Impacts on the Auto Sector

The auto sector is an important contributor to Ontario's economy. In 2016, auto assembly and parts sectors, combined, directly contributed $16.5 billion to the province's GDP and employed more than 100,000 people directly, as well as hundreds of thousands more in spin-off jobs across the province.

Based on 2015 analysis by the federal government that estimated CP-TPP would reduce investment in Canada's auto sector by two per cent, Ontario's auto industry is expected to see an investment shortfall of $66.4 million per year. This would result in an economy-wide reduction in annual GDP of $80 million, as well as potential job losses.

Ontario's Requests for Federal Transitional Assistance

In 2015, the previous federal government announced a series of new programs and initiatives totaling $4.3 billion for supply-managed producers and processors to support them through the implementation of what was then known as the Trans-Pacific Partnership.

For Canada's auto sector, in October 2015, then-Prime Minister Stephen Harper also committed to providing transitional assistance of $1 billion through the Automotive Innovation Fund.

Ontario is calling on the federal government to fulfill these previous commitments to provide transitional assistance that is front-end loaded to help Ontario's automotive and agri-food sectors adjust to the new realities created by the CP-TPP before ratifying the deal.

Agri-Food Sector

Ontario is requesting at least $1.4 billion over 10 years in transitional assistance for our agri-food sector -- or about one-third of the total committed by the previous federal government for Canadian producers.

This will allow supply-managed sectors to adjust to the new access provided under CP-TPP while supporting innovation that leads to improved productivity and job creation. It would also support further investments in market development activities so that our export-oriented firms are better positioned to seize new market opportunities.                                       

Automotive Sector

Ontario is requesting an assistance package for the automotive sector of at least $1.26 billion over 10 years to make up for the estimated 2 per cent reduction in investment and GDP losses. The factors contributing to the estimated drop in investment, as identified in the model developed for the analysis conducted by the Government of Canada in respect of TPP-12, include, among other things, the phase-out of tariffs and the impact of new rules of origin.

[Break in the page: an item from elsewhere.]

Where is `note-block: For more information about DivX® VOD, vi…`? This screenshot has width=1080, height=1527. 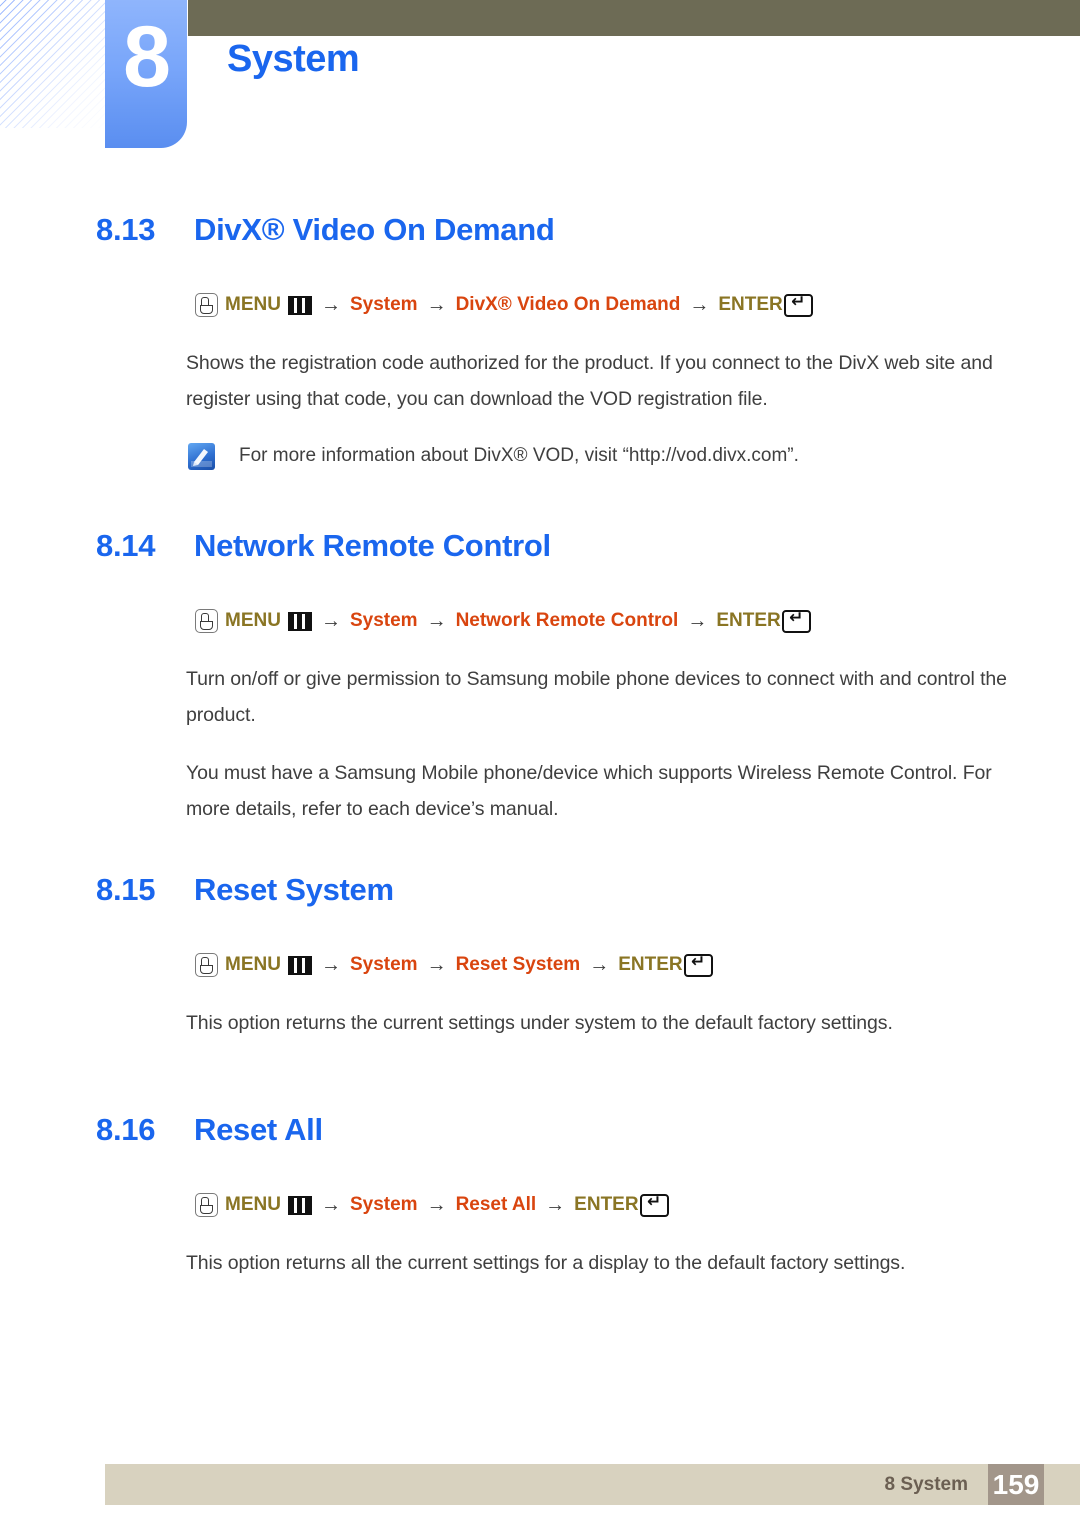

The transitional assistance would be used to support productivity-enhancing investments for original equipment manufacturers and auto parts producers, as well as establishing a trade diversification agency that supports automotive suppliers in accessing new markets in CP-TPP member countries.


“It is important to acknowledge that the CP-TPP’s automotive content levels will negatively affect the value proposition of the sector’s Ontario-based manufacturing. Transitional funding that helps rebalance foreign policy concessions addresses real concerns for the thousands of people employed in the sector.”

Flavio Volpe

President, Automotive Parts Manufacturers' Association

“Premier Wynne has acknowledged that the CP-TPP should not go forward at the expense of Ontario production and jobs, and is right to urge the federal government to not rush to ratification until outstanding elements of the agreement have been finalized and considering the importance of the ongoing NAFTA negotiations.”

Mark A. Nantais

President, Canadian Vehicle Manufacturers' Association

“On behalf of Ontario's dairy farmers, we appreciate the Premier and Minister of Agriculture's ongoing support of Supply Management and the recognition of its importance to the Ontario economy. Ontario's dairy contributes as much as $5 billion to the Ontario GDP, and trade deals such as the CP-TPP erode its impact. It is important that the contribution of Ontario's dairy not be diminished because we are one of the major contributors to Ontario's strong rural economy and Ontario's economy as a whole.”